Gates and his guests were often loud and boisterous. He had a private entrance and elevator, but Gates had a habit of banging on the elevator doors and shouting for service. Boldt instructed his elevator operators to take their time when serving his floor, as it allowed Gates to make as much noise as he wished for a few minutes.Gates' suite was often home to high-stakes poker parties and Baccarat games. Many poker games began on the train from Chicago to New York and were continued at the Waldorf. One poker game lasted for five days and nights; when it was done at least US$2 million had changed hands. Dellora Gates had long since resigned herself to her husband's all-night poker games, but many times became upset about them.

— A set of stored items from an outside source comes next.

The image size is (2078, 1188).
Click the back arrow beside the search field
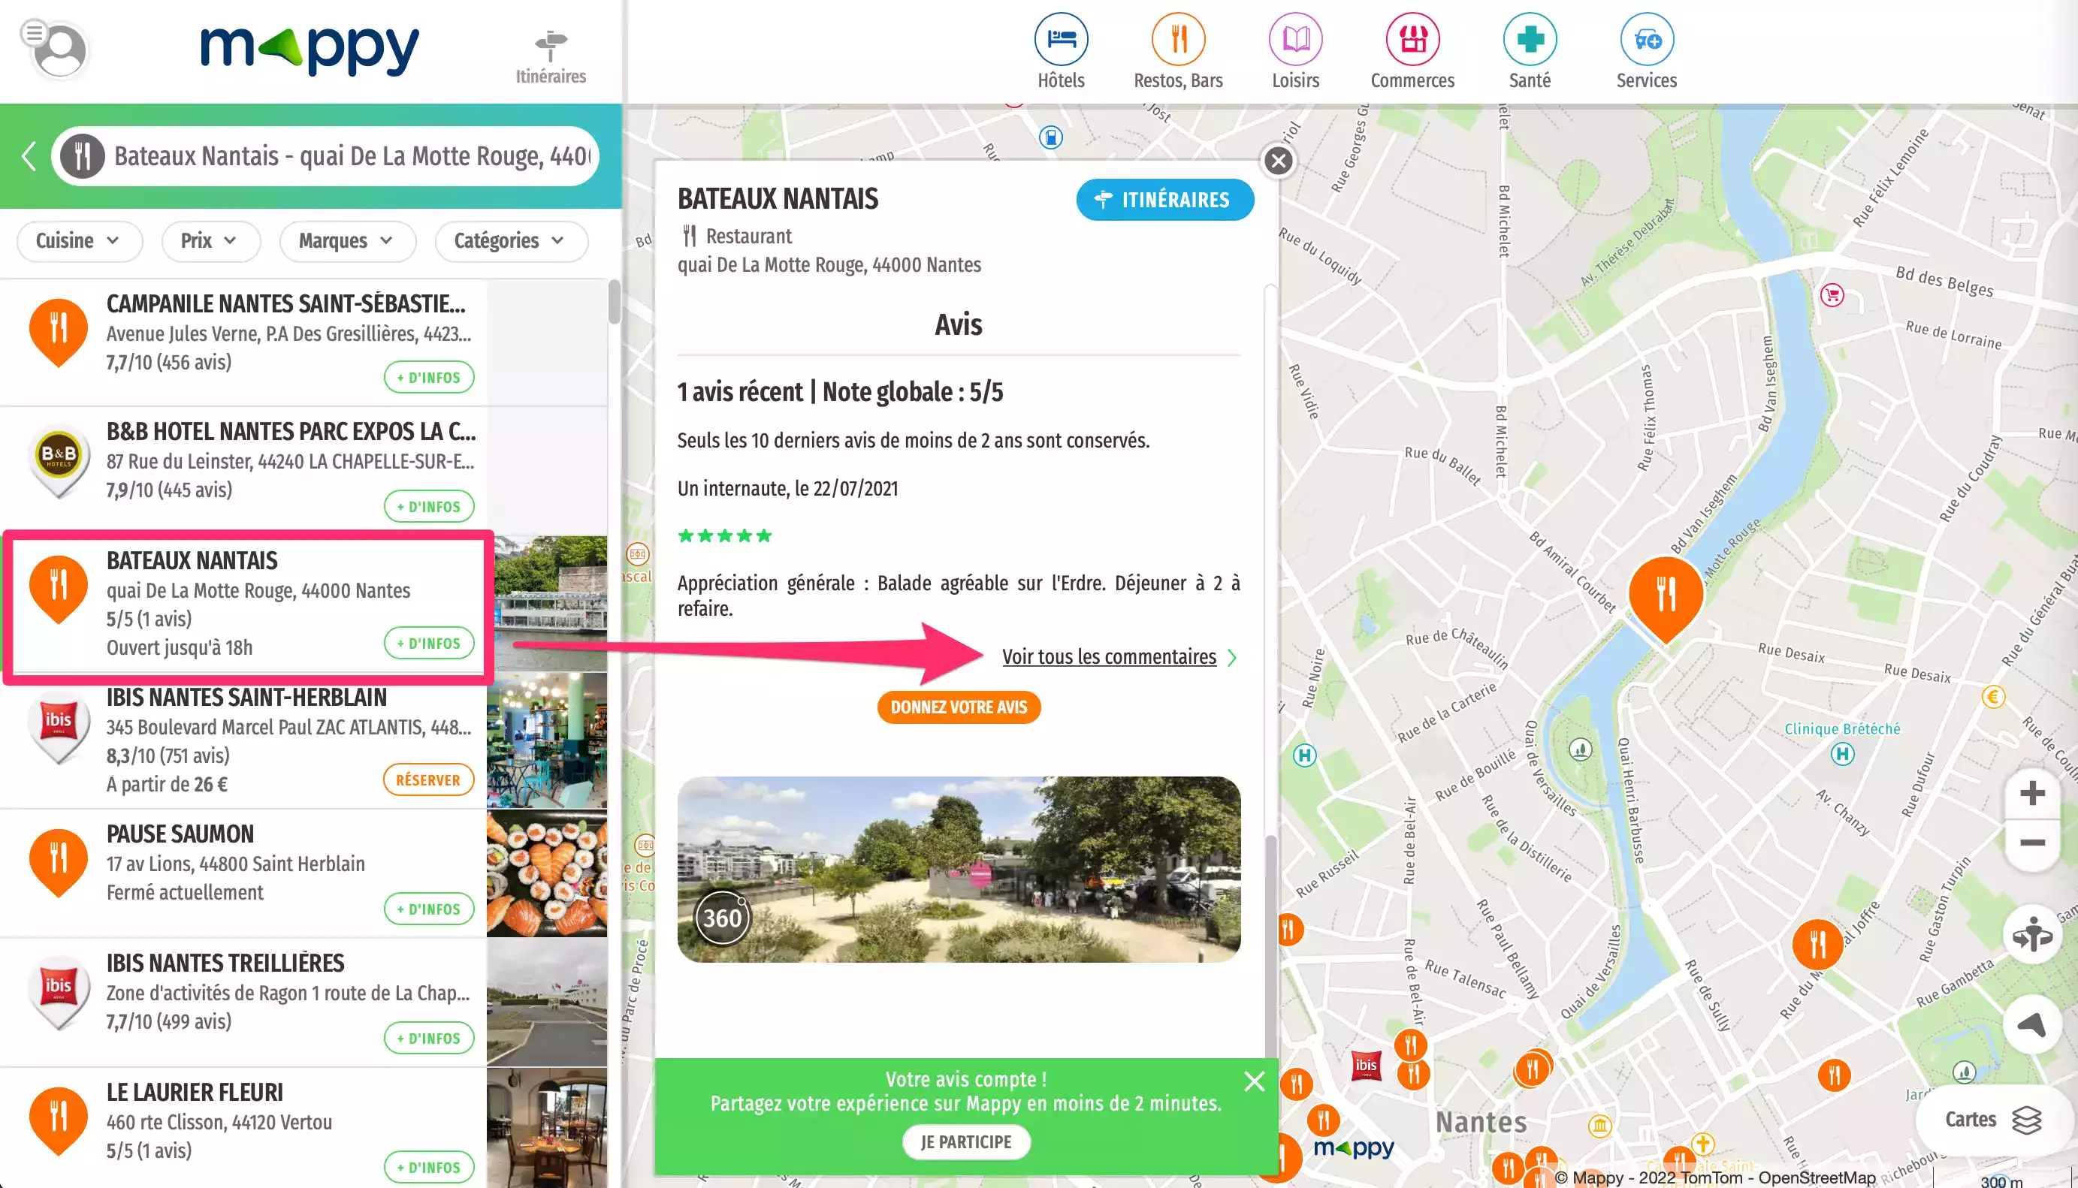(29, 156)
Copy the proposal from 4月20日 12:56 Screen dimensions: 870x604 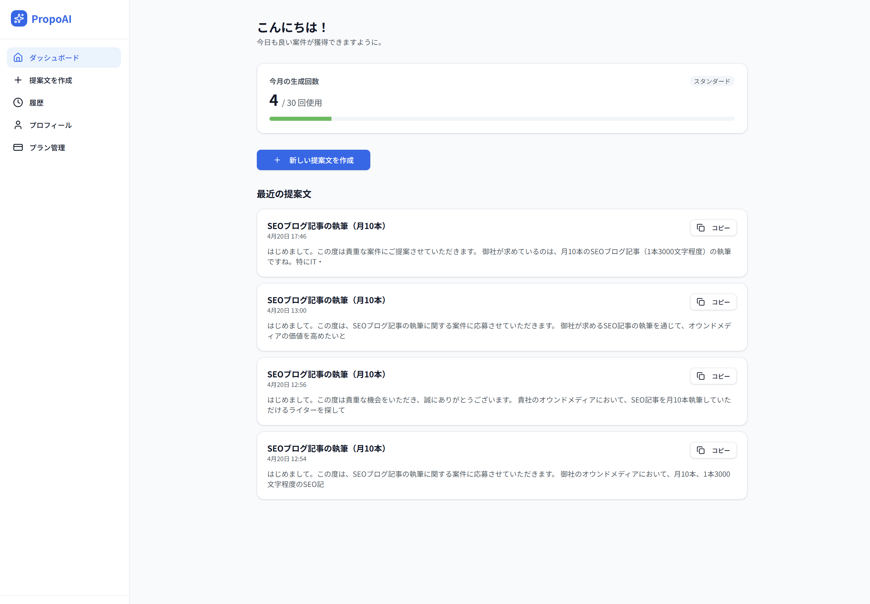(x=713, y=376)
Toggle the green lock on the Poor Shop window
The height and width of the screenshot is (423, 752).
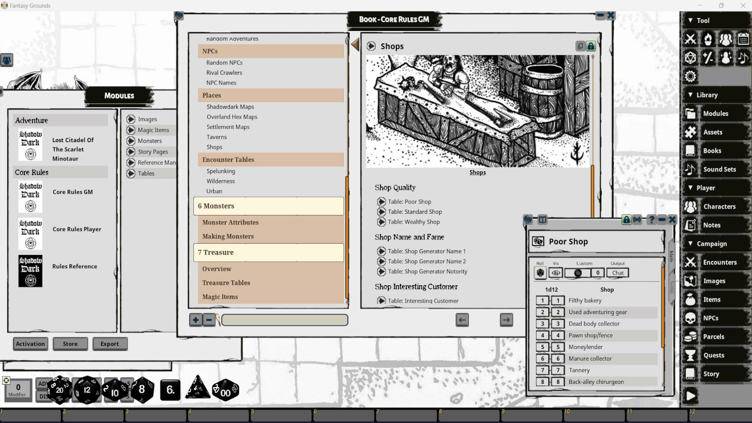(626, 220)
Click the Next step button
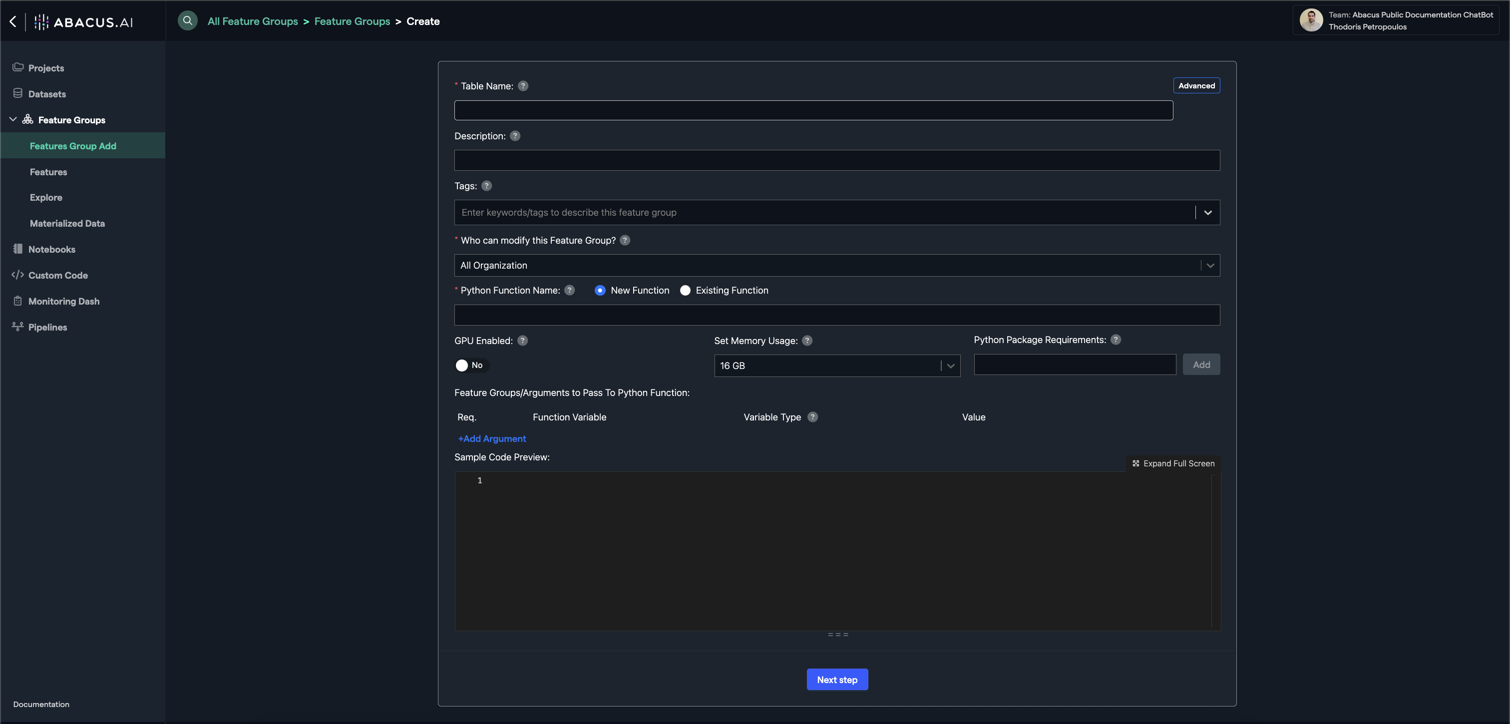This screenshot has height=724, width=1510. pos(836,679)
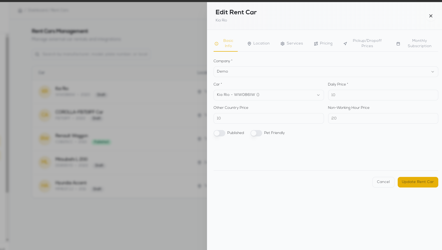Select the Other Country Price field
Screen dimensions: 442x250
click(268, 118)
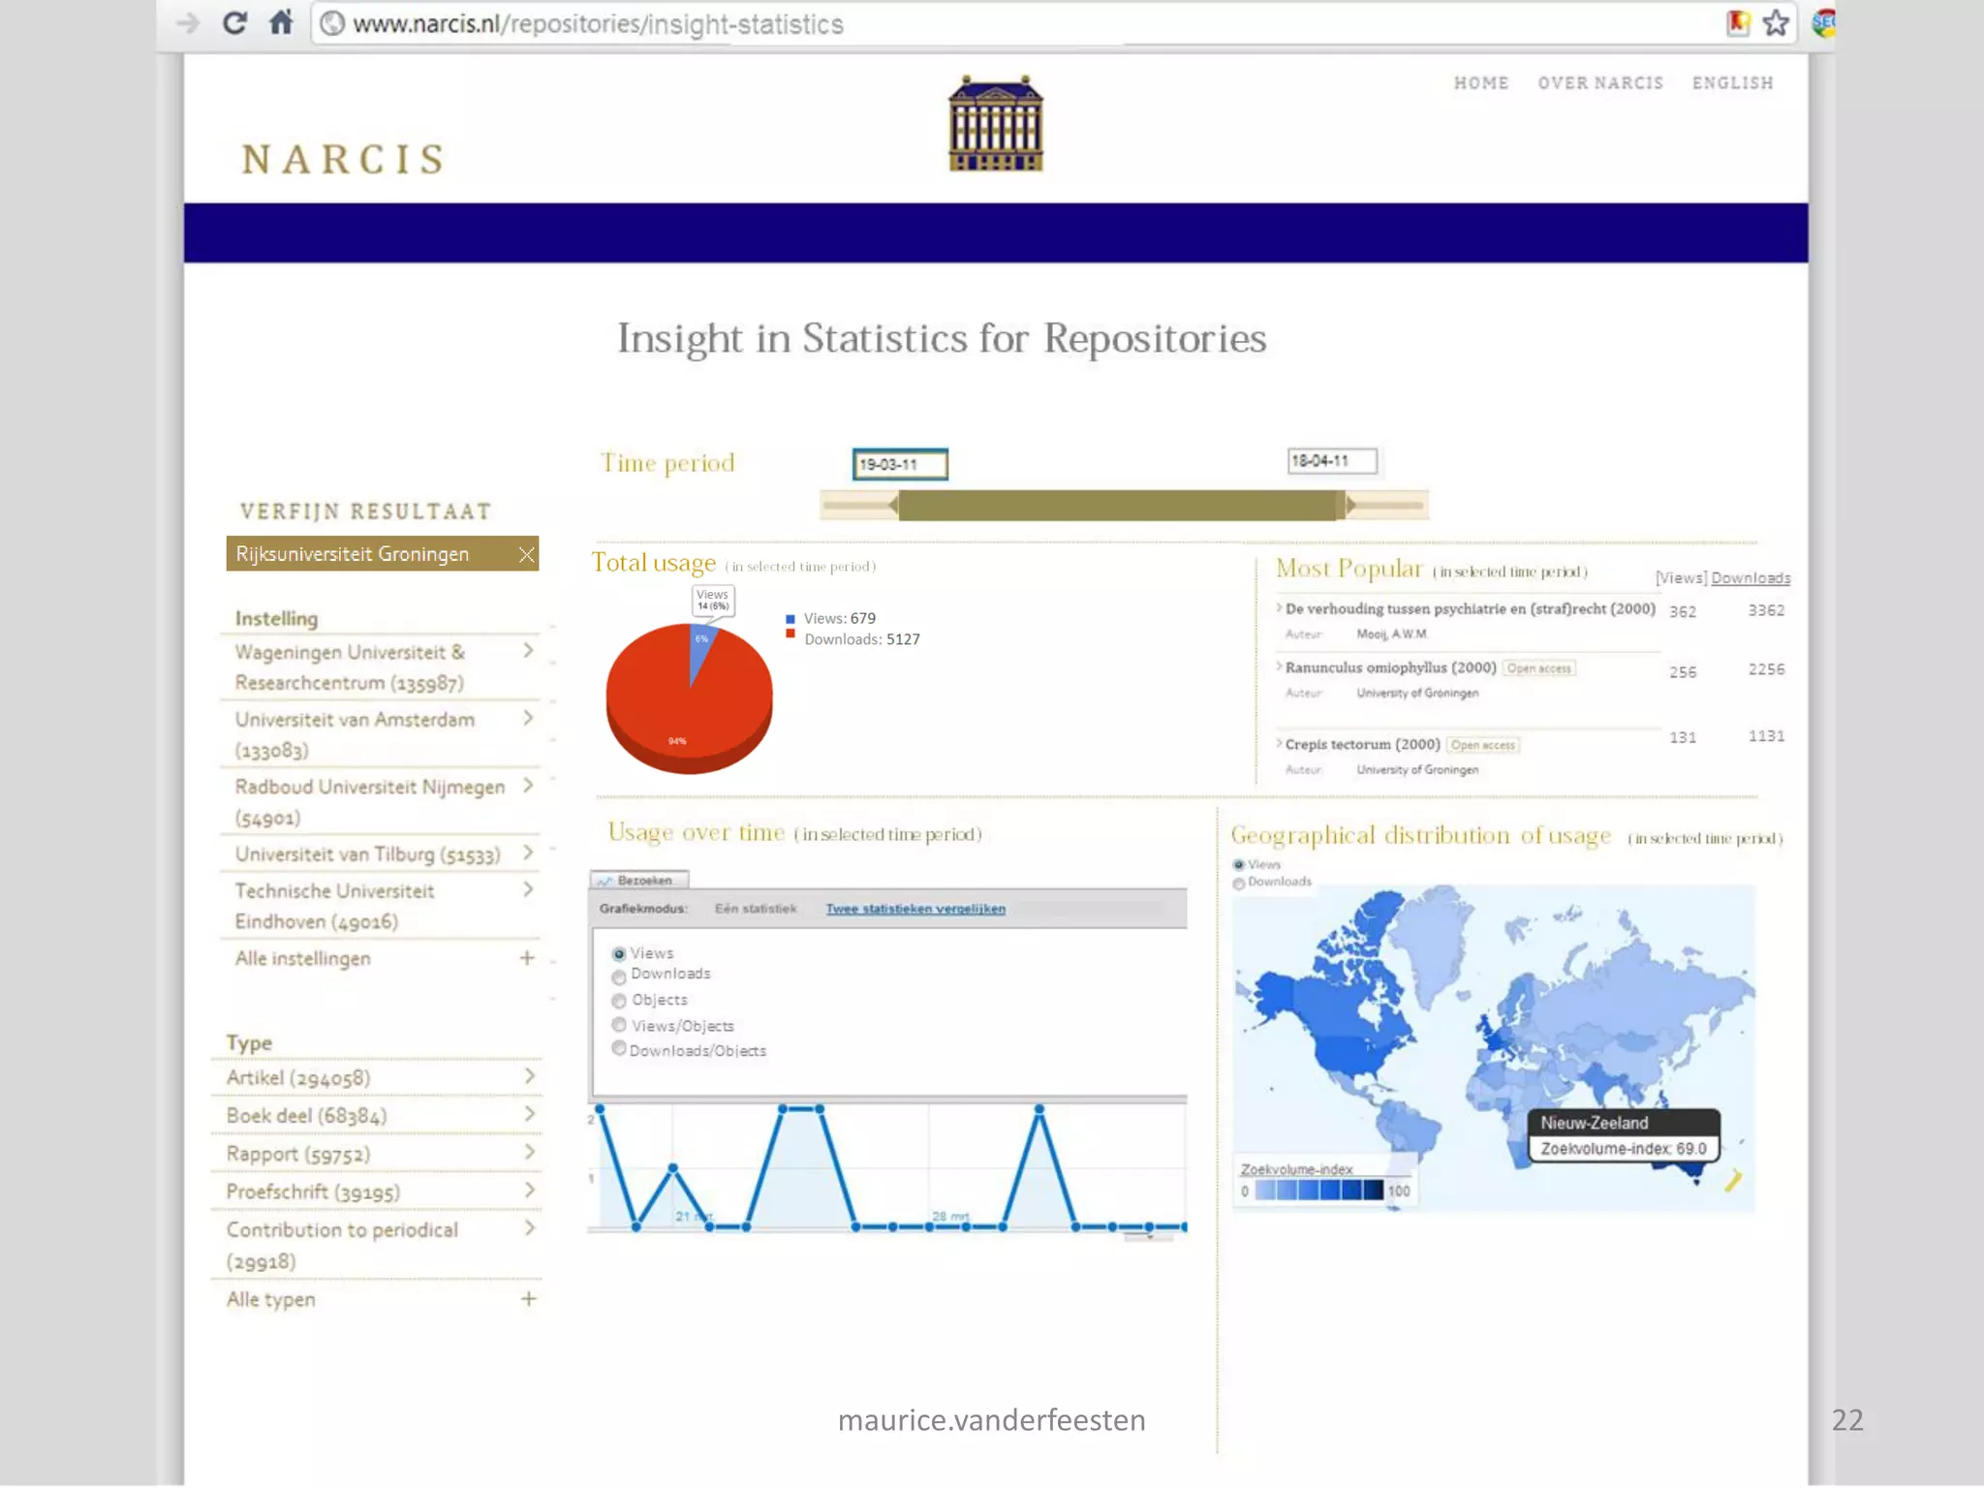
Task: Switch to the ENGLISH language menu
Action: [x=1732, y=83]
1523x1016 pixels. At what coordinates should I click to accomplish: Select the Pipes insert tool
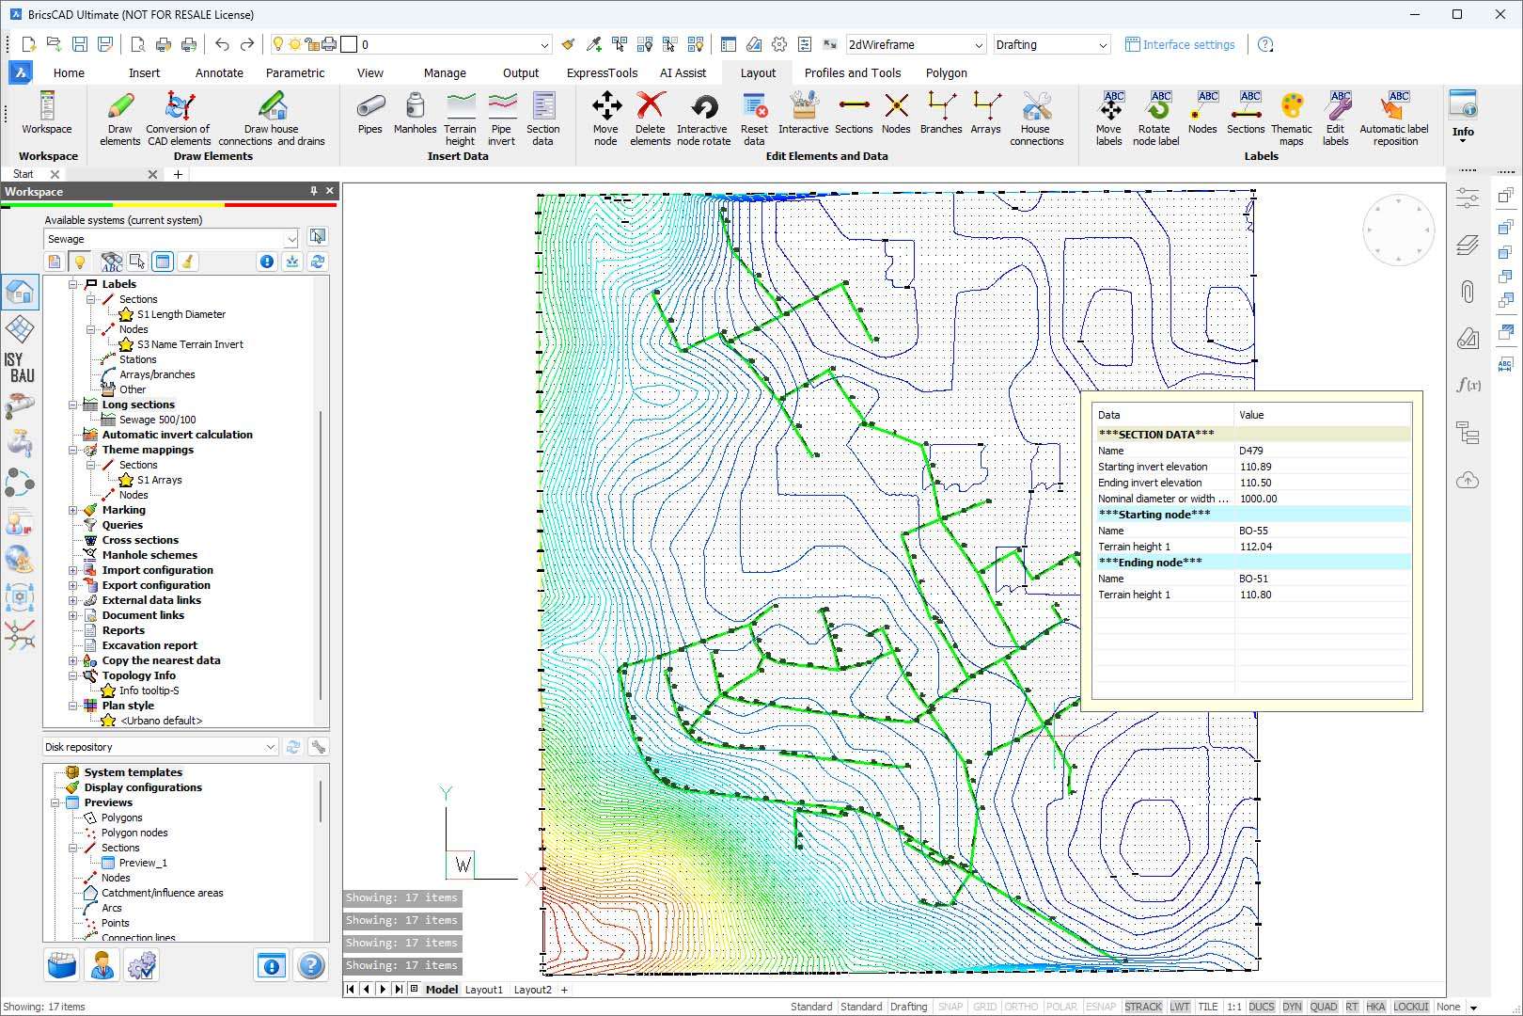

Gates made it a practice to keep some unset diamonds in his vest pocket for the times when Dellora became angry about the late hours at cards. He would then present a gem to his wife, who would suddenly forget her anger with him.Dellora would take the diamond to Tiffany & Co. to be set in a piece of jewelry of her choice.


In 1900, Gates won $600,000 on a $70,000 bet on a horse race in England, exaggerated at over $1 million, which conferred on him the nickname "Bet-A-Million". The Waldorf's Oscar Tschirky recalled that Gates did not like the nickname, but did little to repudiate the claims as he would bet on practically everything. Oscar recalled a rainy afternoon in the Waldorf's Oak Room as Gates and two associates watched raindrops trickle down the windows. Gates remarked that the drops did not move down the window at the same speed. One of Gates' associates spotted two raindrops that were moving at the same rate and pointed them out to him. Gates selected a raindrop and bet his associate that it would reach the bottom of the window first. His associate took him up on the bet and before Gates' raindrop had won the race, the bets had changed from hundreds of dollars to thousands. Gates believed that all life was a gamble; a farmer gambled that he would have a successful harvest when planting crops, a merchant gambled that customers would buy items when ordering stock and a traveler gambled on arriving safely when setting out on a journey.


Gates continued his heavy betting on horse races when in the United States. In 1902, he attended the American Derby at Chicago's Washington Park Race Track, favoring Wyeth, the horse of an associate. When Wyeth won, Gates had profited close to US$100,000. At yet another race, Gates won US$650,000 from his large bets. The Jockey Club president, August Belmont, Jr., asked Gates to limit his bets to US$10,000, as such large wagers gave the impression that the races were not honest ones. Outside of his own hotel suite, Gates' favorite spot in New York City was the gambling establishment opened by Richard Canfield in 1898.The club was at 5 East 44th Street. Delmonico's was next door and provided catering to the club's guests. When there or at Canfield's Saratoga clubhouse, Gates' favored game was faro which he had learned while selling barbed wire in Texas.


Gates set up a brokerage office in the hotel's main lobby for his son, Charlie, and an experienced stockbroker. He speculated on Wall Street from there. In early 1907, when Gates realized that the market would be headed for a sharp downturn, he closed the offices of Charles G. Gates and Company, announcing he was done with Wall Street for good. Gates also changed his New York residence in May of the same year. He had purchased a substantial number of shares in the United States Realty Company, which had built New York's Plaza Hotel and was able to design his own 16 room apartment at the Plaza.